=== What to do ===
In the entries below, the lines from the one with "Open 查看详情 link for ruoyi-device" through the one with "Cancel the item via Artikel stornieren" are to be copied exactly; both ends count.

::: The records :::

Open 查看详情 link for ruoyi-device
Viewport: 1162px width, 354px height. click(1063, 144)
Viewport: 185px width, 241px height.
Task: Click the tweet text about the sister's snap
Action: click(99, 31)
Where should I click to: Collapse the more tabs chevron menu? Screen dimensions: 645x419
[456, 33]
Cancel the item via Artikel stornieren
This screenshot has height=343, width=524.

:::
::: The records :::

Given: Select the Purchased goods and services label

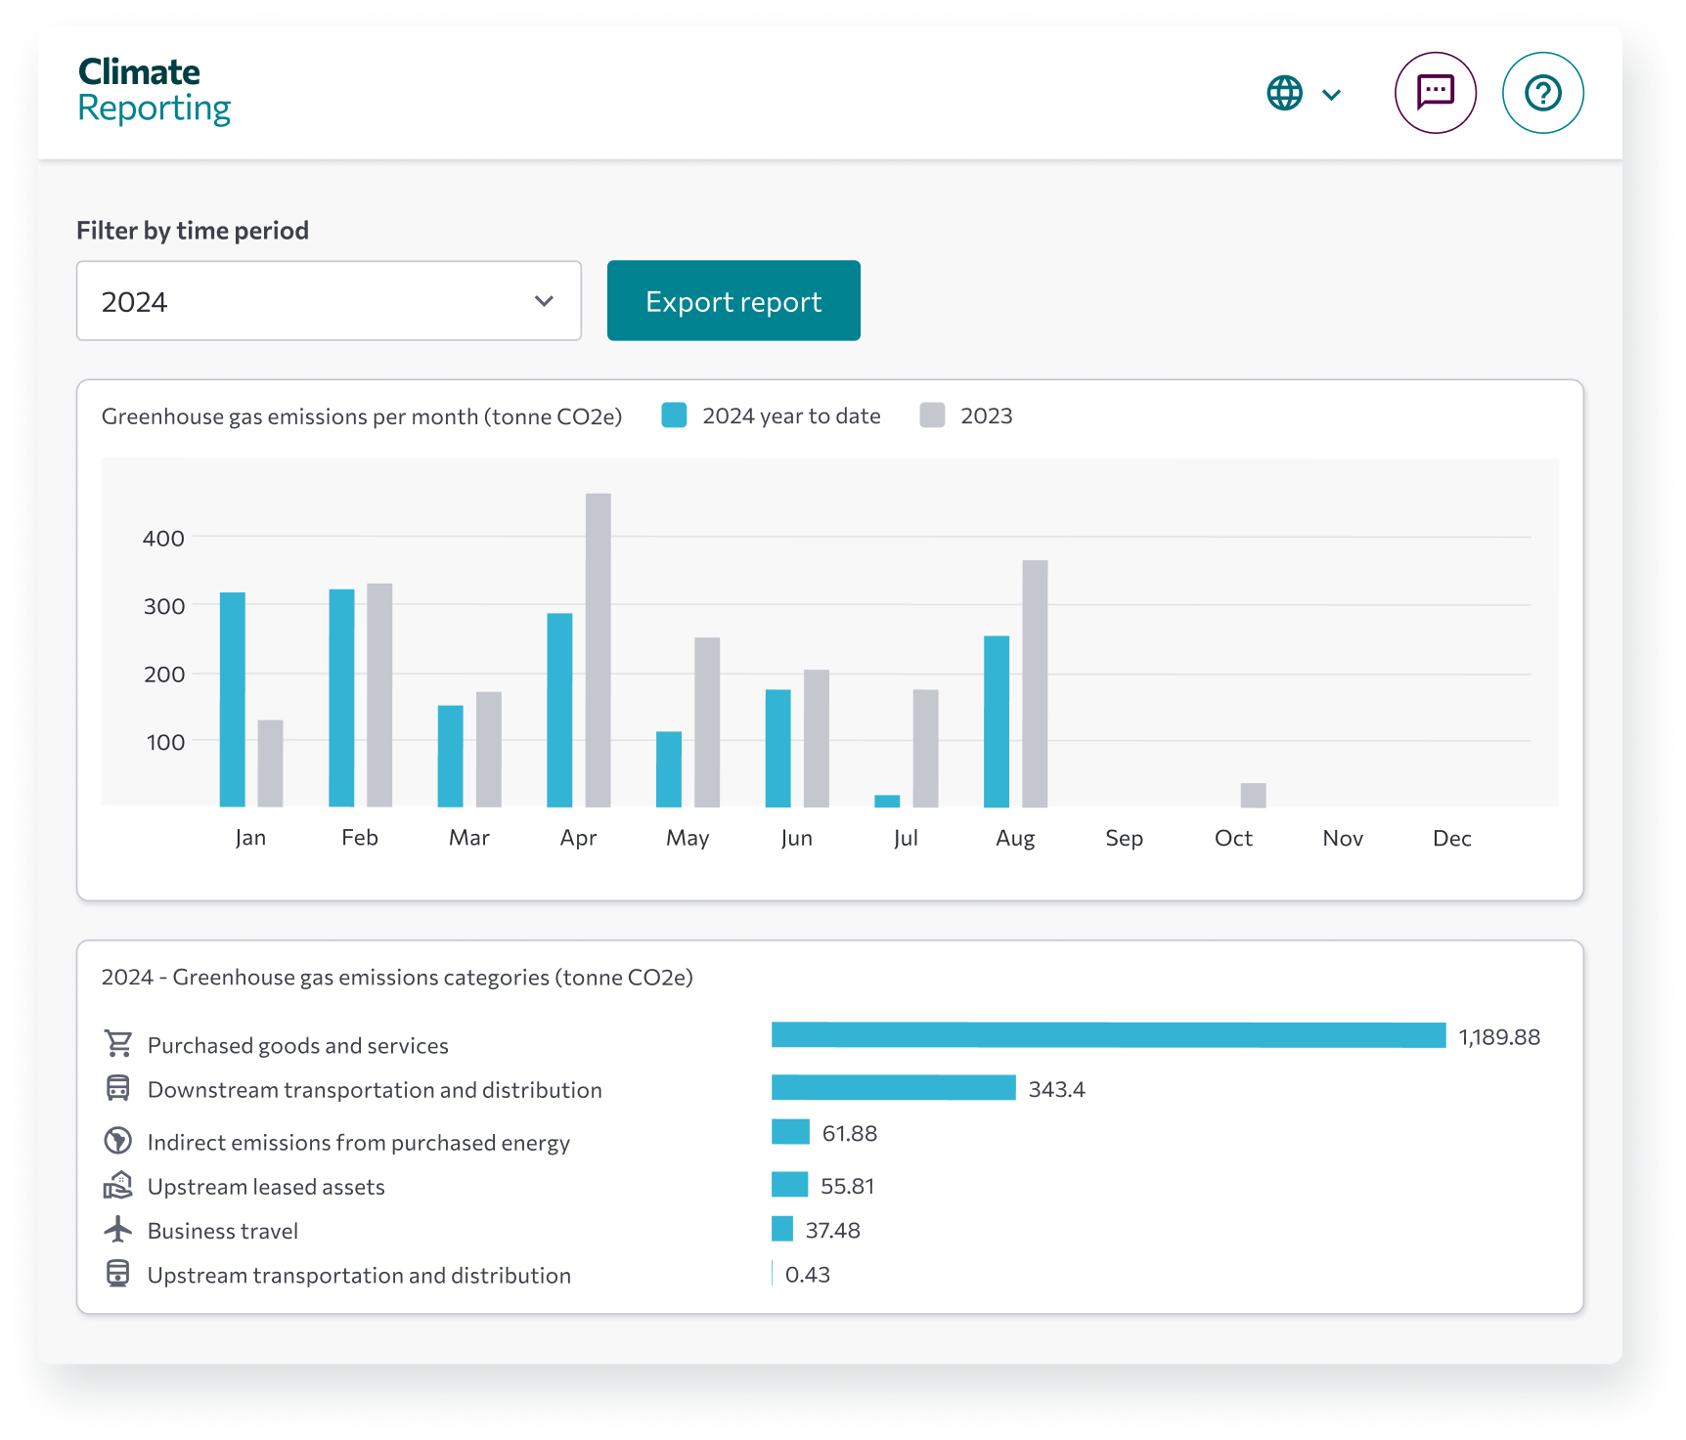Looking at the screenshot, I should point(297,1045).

:::
::: The records :::

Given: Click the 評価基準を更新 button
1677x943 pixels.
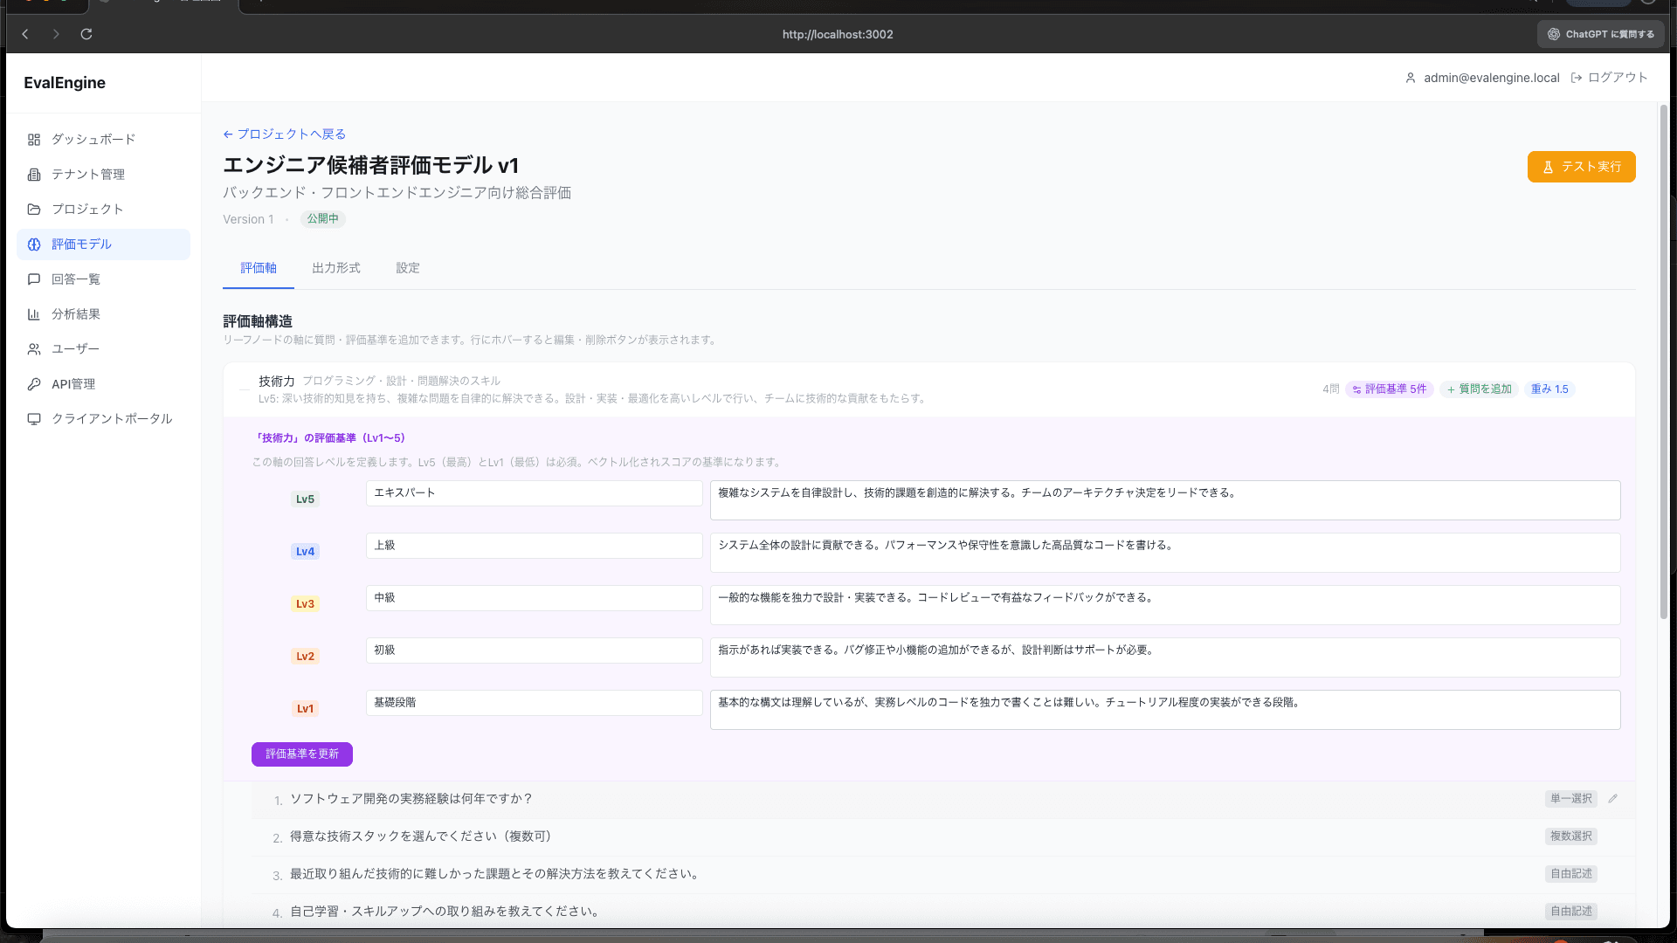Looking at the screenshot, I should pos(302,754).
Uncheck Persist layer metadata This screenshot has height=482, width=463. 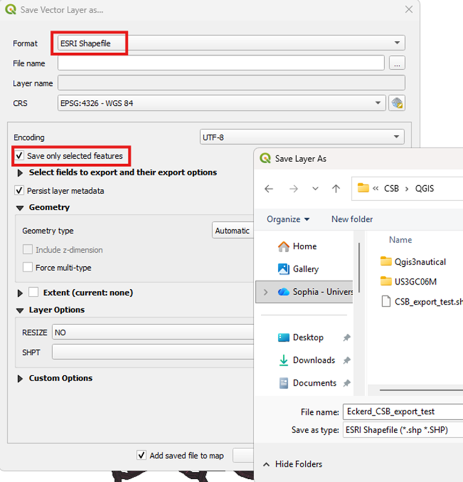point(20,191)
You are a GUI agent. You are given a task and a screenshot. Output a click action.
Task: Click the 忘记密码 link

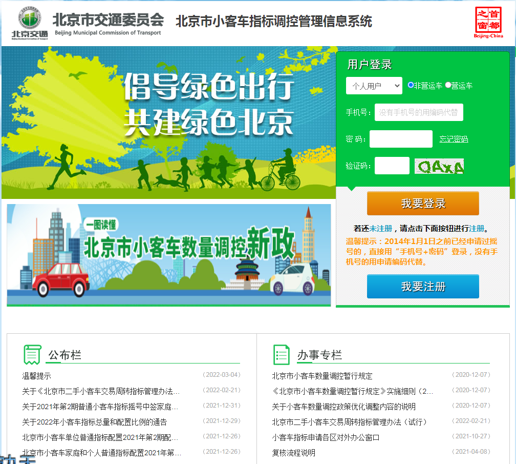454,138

:::

=== Solution ===
Open 查看详情 link for ruoyi-device
Viewport: 1162px width, 354px height. click(1063, 144)
Viewport: 185px width, 241px height.
Task: Click the tweet text about the sister's snap
Action: click(99, 31)
Where should I click to: Collapse the more tabs chevron menu? Screen dimensions: 645x419
[456, 33]
Cancel the item via Artikel stornieren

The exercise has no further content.